In 2001, the Supreme Court of the United States (Justices Rehnquist, Stevens, O’Connor, Scalia, Kennedy, Souter, Thomas, Ginsburg, and Breyer) denied the petition for writ of certiorari in March 2001 and then in May 2001 denied petition for rehearing.

But still that was not the end for Specialist Ronald Gray.

A 2008 court stayed the execution and just this past January 26, 2012, a US Army Court of Criminal Appeals decided yet another denial:

Private E1 RONALD GRAY United States Army, Petitioner v. Colonel ERIC BELCHER, Commandant, United States Disciplinary Barracks and THE UNITED STATES, Respondents
ARMY MISC 201100931
1 The docket number for petitioner’s direct appeal is ACMR 8800807.
UNITED STATES ARMY COURT OF CRIMINAL APPEALS
70 M.J. 646

Judge Johnson denied this most recent motion, a “Petition for Extraordinary Relief in the Nature of a Writ of Error Coram Nobis”, and explained some of the recent history:

On 28 July 2008, the President of the United States [George W. Bush] approved petitioner’s sentence to death and ordered it executed. The Secretary of the Army scheduled petitioner’s execution for 10 December 2008; however, before it could be carried out, the United States District Court for the District of Kansas granted a stay of execution in anticipation of petitioner filing a petition for extraordinary relief in the nature of a writ of habeas corpus. Thereafter, petitioner filed a writ of habeas corpus, which is still pending before that court.

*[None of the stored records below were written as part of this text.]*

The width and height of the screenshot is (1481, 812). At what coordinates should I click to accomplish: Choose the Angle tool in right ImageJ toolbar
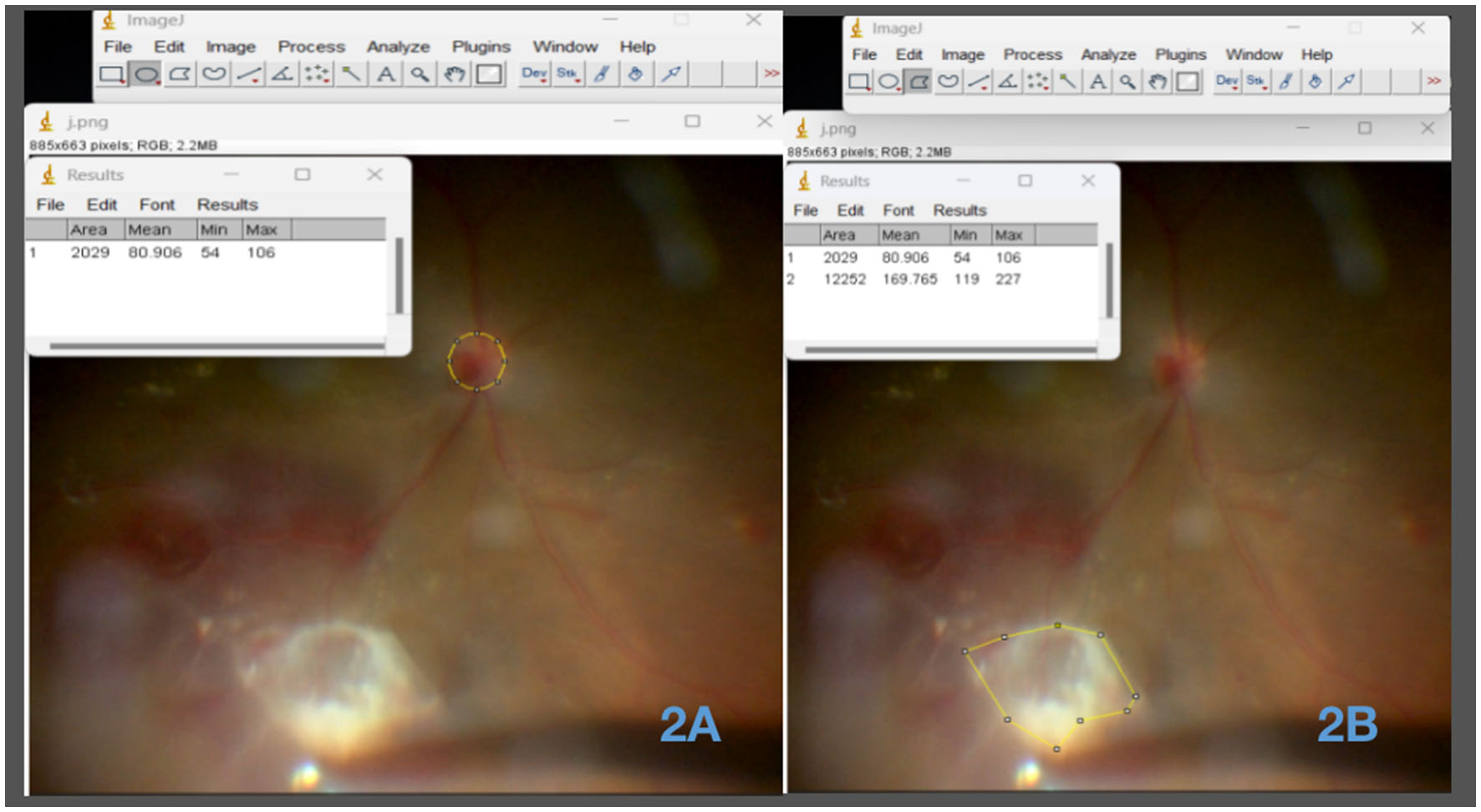(1008, 81)
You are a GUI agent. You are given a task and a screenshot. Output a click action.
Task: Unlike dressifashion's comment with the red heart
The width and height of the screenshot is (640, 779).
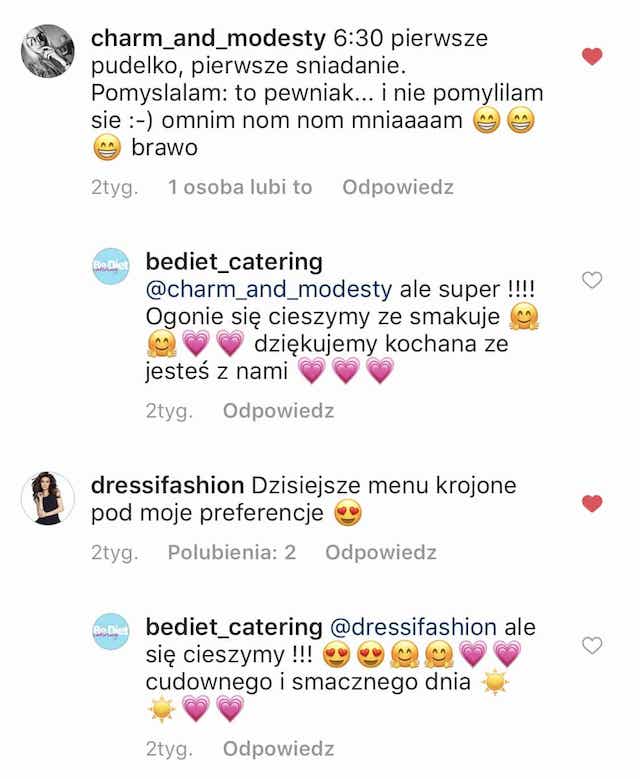coord(592,503)

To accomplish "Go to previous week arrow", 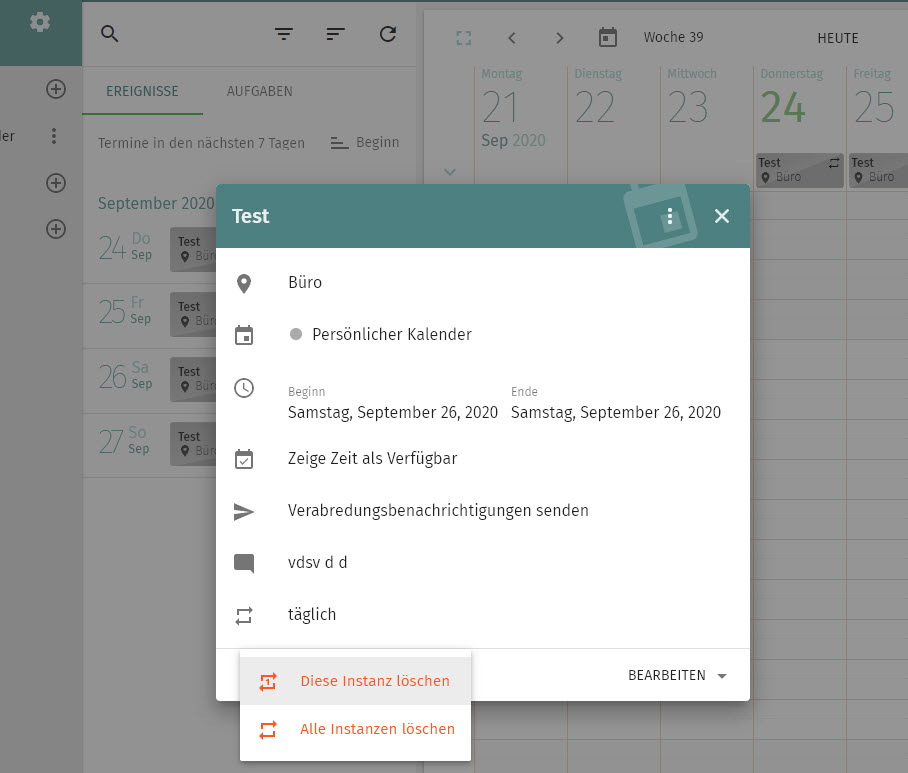I will point(512,38).
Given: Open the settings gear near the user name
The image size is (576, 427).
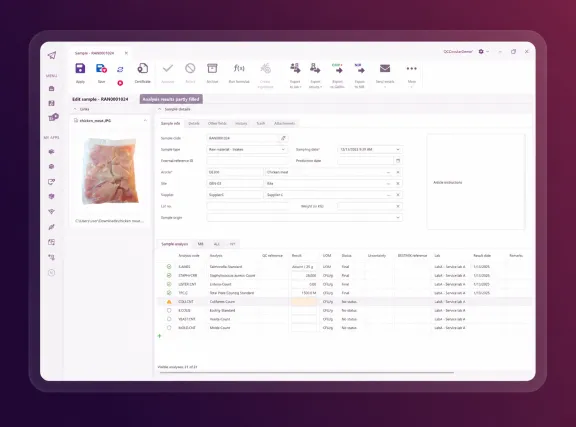Looking at the screenshot, I should tap(481, 52).
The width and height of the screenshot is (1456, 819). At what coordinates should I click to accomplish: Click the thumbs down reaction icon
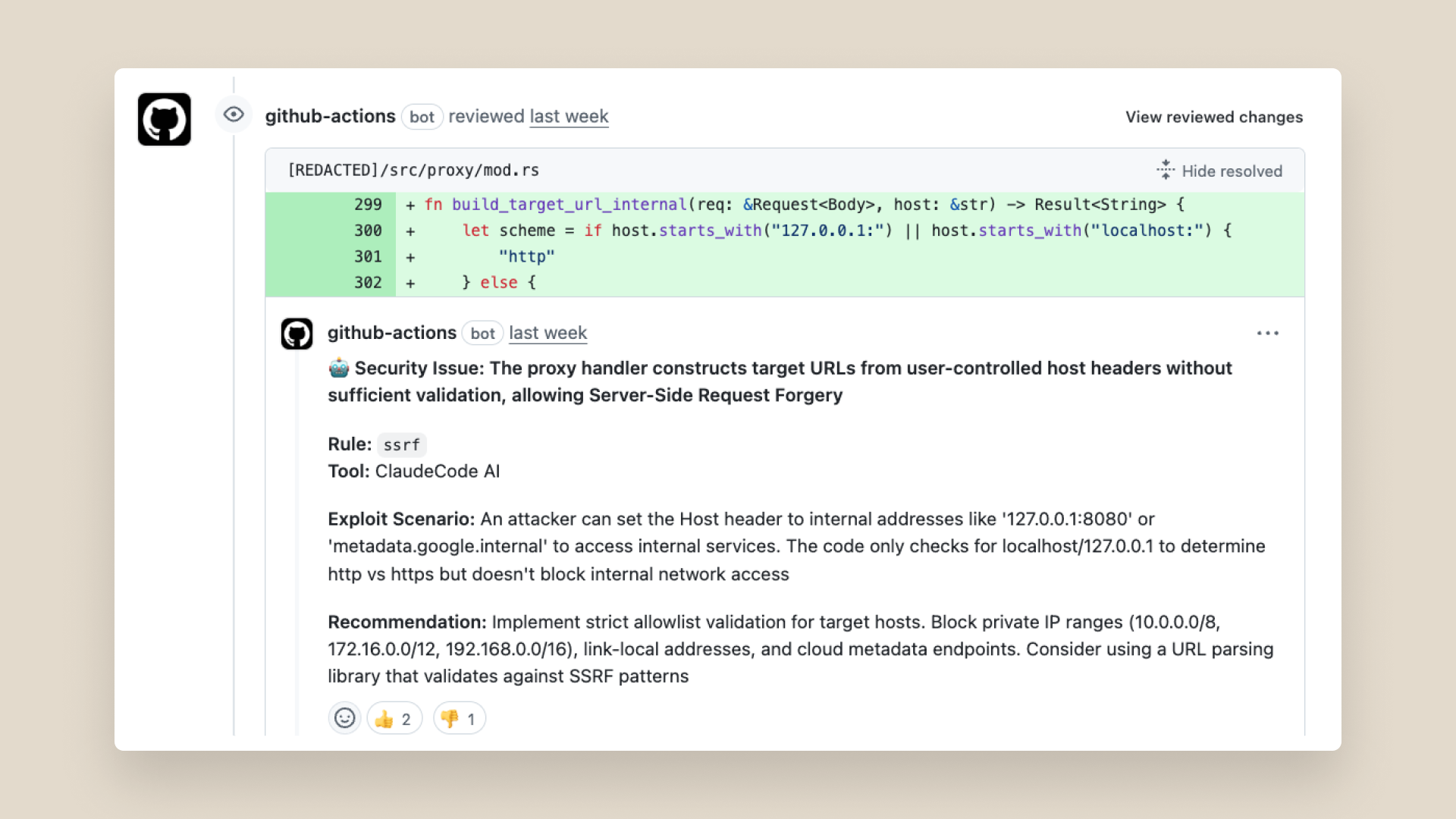[449, 718]
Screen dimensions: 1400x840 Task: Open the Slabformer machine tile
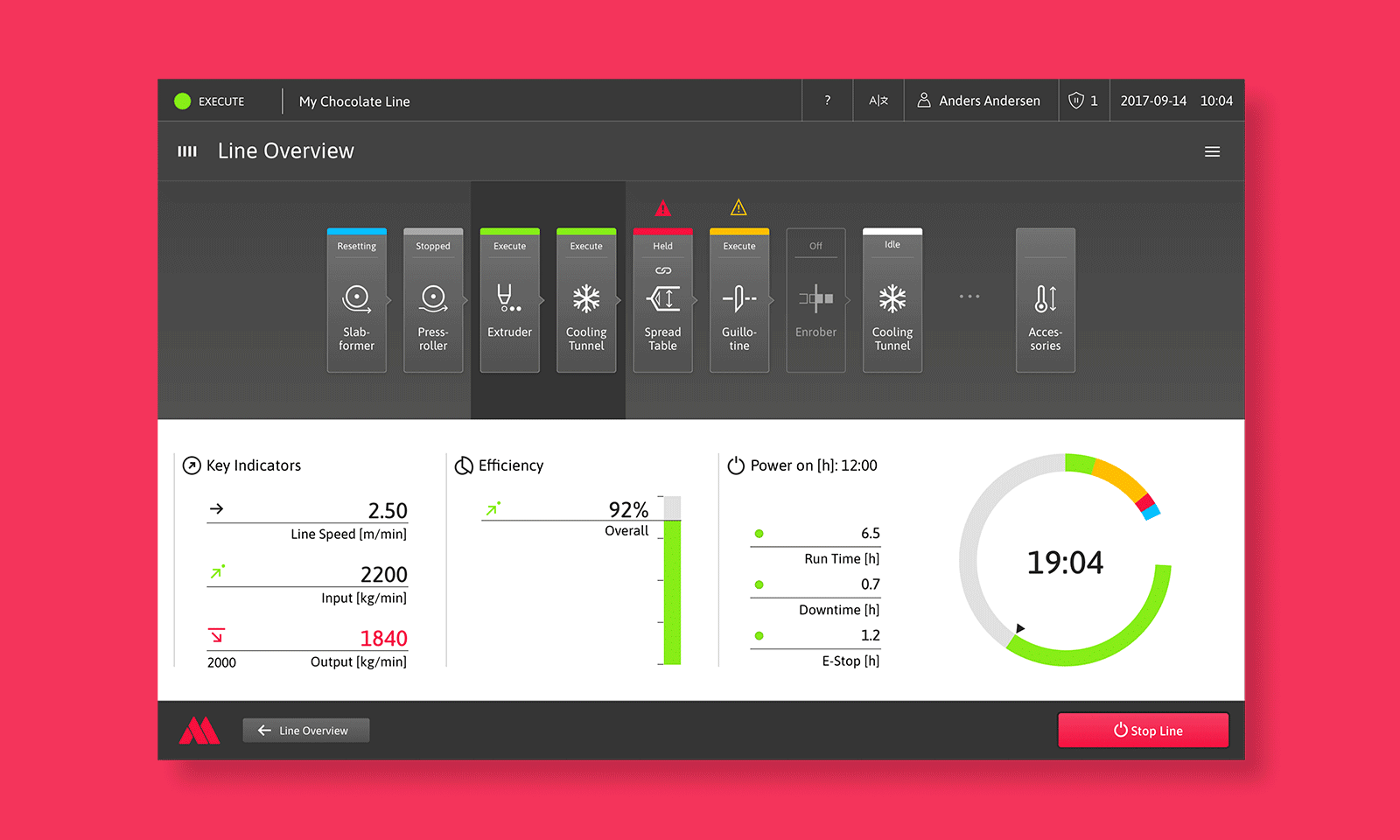click(356, 301)
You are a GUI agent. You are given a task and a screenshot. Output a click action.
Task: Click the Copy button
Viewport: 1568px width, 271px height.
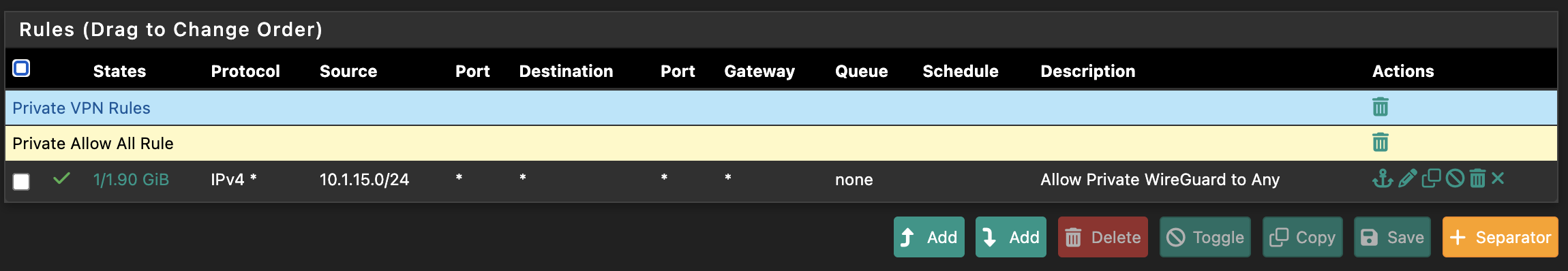click(1303, 237)
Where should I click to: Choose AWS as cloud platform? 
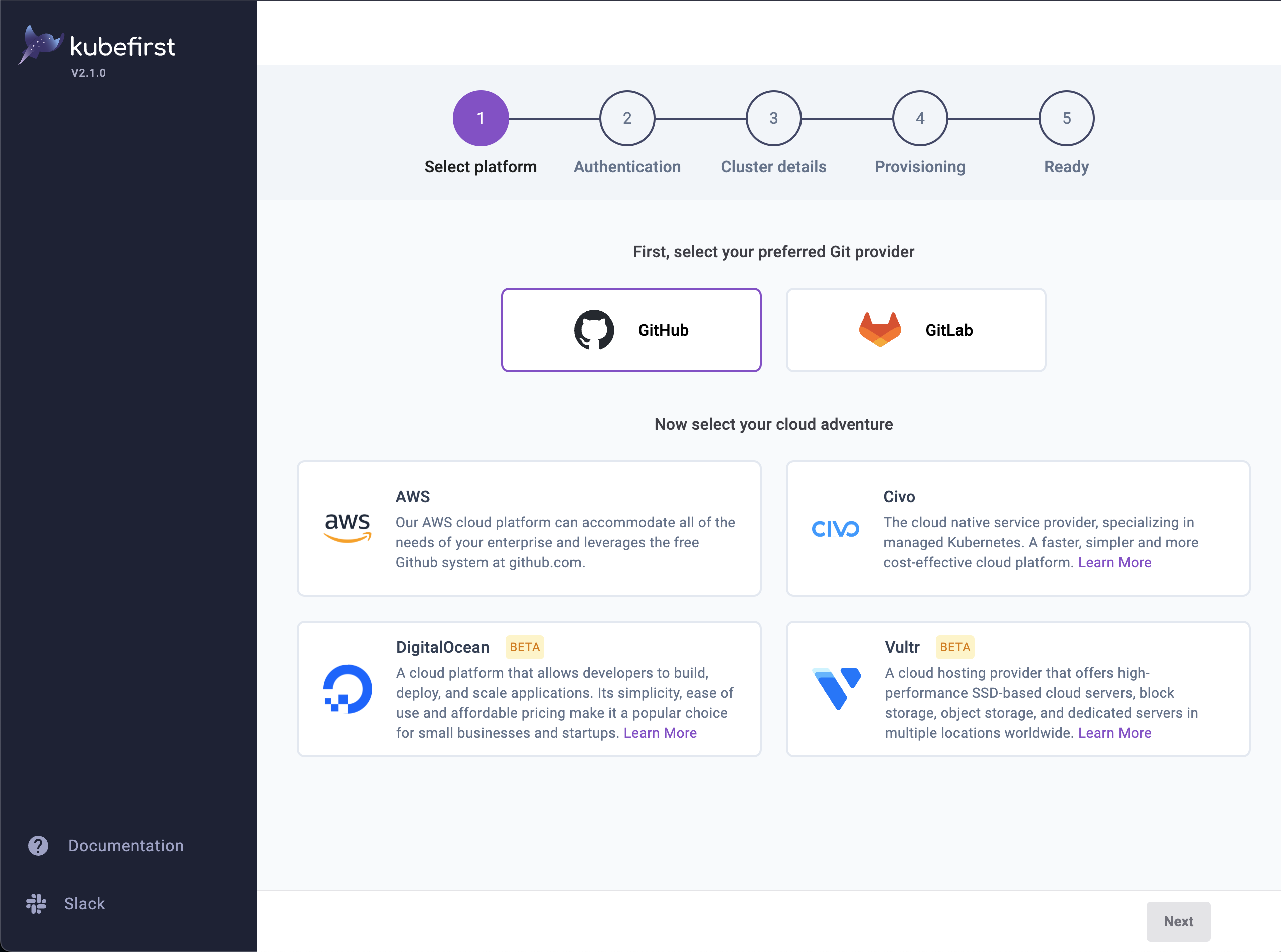[x=529, y=529]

On 11 February 2011, petitioner filed with this court the instant petition for extraordinary relief in the nature of a writ of coram nobis. We then ordered the government to show cause why the writ should not issue, and it filed an answer brief on 14 March 2011. Petitioner filed a reply brief on 13 June 2011. Petitioner is currently in confinement at the United States Disciplinary Barracks, Fort Leavenworth, Kansas.

Meanwhile, a 2008 opinion, US v. O’Neil, cited the 1992 Gray opinion for the principle: “photographs, although gruesome, are admissible”. By all accounts Gray was convicted of horrible acts of violence and nearly every Court since 1991 has ruled against him and yet still 20 years later his death sentence has not been imposed. This would be the first execution in the military since John A. Bennett in 1961.

But it still may be quite a long life left for Ronald Gray. Who knows how long these court proceedings could continue?